» Stored data entries:
_ _ _

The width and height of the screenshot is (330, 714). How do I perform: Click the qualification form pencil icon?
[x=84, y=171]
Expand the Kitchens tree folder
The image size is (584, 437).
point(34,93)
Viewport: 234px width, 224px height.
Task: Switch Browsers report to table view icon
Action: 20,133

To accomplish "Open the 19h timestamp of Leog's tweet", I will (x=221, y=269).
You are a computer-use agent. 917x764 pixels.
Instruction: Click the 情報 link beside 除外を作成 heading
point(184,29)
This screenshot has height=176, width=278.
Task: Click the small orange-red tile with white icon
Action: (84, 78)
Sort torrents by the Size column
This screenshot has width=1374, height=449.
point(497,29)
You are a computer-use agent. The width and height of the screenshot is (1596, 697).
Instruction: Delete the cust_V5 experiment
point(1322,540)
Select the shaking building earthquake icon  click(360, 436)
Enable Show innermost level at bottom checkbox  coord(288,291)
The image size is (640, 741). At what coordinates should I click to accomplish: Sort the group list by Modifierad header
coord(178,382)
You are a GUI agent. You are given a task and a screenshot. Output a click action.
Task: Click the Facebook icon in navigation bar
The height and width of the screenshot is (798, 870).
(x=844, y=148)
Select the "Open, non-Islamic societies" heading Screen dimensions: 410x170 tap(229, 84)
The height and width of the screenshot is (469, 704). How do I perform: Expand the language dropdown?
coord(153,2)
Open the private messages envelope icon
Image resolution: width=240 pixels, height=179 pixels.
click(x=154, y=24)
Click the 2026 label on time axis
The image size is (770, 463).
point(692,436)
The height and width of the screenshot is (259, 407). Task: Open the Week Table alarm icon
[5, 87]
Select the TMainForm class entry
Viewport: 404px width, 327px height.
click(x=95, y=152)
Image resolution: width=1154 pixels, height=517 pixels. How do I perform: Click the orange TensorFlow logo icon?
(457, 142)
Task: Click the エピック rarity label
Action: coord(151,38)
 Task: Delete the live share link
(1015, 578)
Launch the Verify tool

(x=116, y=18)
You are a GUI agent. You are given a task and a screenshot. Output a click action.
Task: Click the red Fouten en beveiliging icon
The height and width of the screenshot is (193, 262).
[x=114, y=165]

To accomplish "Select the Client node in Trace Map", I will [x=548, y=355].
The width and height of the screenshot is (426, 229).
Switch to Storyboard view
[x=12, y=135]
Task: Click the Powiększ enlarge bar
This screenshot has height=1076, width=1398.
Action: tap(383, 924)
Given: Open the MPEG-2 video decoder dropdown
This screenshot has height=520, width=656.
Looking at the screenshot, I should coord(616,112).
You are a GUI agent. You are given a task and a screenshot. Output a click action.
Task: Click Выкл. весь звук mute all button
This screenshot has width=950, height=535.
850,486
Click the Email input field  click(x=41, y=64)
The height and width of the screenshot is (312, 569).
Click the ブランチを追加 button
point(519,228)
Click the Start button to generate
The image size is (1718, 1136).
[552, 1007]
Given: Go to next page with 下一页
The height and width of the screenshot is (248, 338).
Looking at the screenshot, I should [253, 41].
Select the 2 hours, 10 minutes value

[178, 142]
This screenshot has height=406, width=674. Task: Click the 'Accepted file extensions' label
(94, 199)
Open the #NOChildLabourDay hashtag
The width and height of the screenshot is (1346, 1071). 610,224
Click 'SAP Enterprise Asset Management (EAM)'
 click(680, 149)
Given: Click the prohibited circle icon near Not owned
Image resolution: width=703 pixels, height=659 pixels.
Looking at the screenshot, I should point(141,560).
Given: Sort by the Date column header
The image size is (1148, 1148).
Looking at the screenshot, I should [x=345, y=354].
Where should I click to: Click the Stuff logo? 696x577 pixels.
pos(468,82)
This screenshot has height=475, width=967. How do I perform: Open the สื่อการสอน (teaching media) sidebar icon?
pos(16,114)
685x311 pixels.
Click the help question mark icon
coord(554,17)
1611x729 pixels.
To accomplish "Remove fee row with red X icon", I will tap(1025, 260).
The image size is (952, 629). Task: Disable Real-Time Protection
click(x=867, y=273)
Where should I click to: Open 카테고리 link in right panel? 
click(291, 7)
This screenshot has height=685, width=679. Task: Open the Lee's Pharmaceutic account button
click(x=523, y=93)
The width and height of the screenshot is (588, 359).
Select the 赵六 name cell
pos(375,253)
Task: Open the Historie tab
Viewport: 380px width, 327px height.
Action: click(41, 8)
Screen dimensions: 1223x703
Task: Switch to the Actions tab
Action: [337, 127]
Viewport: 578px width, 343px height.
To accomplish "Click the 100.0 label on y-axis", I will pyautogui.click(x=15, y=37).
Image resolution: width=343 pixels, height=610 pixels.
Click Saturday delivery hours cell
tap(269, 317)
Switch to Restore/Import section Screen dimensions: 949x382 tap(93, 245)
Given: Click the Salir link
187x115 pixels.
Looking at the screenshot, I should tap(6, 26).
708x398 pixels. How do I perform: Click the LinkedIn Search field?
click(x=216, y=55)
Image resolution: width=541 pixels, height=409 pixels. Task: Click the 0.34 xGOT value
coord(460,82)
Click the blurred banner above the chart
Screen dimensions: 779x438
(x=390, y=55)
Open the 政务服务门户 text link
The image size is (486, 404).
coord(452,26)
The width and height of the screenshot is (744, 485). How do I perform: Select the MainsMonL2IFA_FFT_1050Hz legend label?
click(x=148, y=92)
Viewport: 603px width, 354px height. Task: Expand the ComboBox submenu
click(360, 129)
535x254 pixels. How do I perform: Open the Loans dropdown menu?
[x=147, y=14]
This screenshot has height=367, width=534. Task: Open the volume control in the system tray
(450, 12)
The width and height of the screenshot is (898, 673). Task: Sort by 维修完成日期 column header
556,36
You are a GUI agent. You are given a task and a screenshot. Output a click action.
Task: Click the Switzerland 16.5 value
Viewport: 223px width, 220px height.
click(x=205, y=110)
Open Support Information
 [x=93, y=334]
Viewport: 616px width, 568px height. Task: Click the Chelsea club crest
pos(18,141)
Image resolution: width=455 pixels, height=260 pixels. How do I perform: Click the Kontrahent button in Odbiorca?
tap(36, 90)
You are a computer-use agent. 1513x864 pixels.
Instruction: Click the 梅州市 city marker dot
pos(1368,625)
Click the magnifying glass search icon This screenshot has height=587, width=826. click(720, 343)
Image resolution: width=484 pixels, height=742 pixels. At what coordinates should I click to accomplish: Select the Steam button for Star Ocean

_ _ _

» PROBLEM STATEMENT: Each line, starting with the one containing "The width and height of the screenshot is (898, 673)." and ending with the last line of the records above, should be reproduced exactly.

» TASK RESULT:
The width and height of the screenshot is (898, 673). Task: Sort by 维修完成日期 column header
556,36
You are a GUI agent. You are given a task and a screenshot. Output a click action.
Task: Click the Switzerland 16.5 value
Viewport: 223px width, 220px height.
click(x=205, y=110)
Open Support Information
 [x=93, y=334]
Viewport: 616px width, 568px height. Task: Click the Chelsea club crest
pos(18,141)
Image resolution: width=455 pixels, height=260 pixels. How do I perform: Click the Kontrahent button in Odbiorca?
tap(36, 90)
You are a computer-use agent. 1513x864 pixels.
Instruction: Click the 梅州市 city marker dot
pos(1368,625)
Click the magnifying glass search icon This screenshot has height=587, width=826. click(720, 343)
Image resolution: width=484 pixels, height=742 pixels. At what coordinates should I click to accomplish: Select the Steam button for Star Ocean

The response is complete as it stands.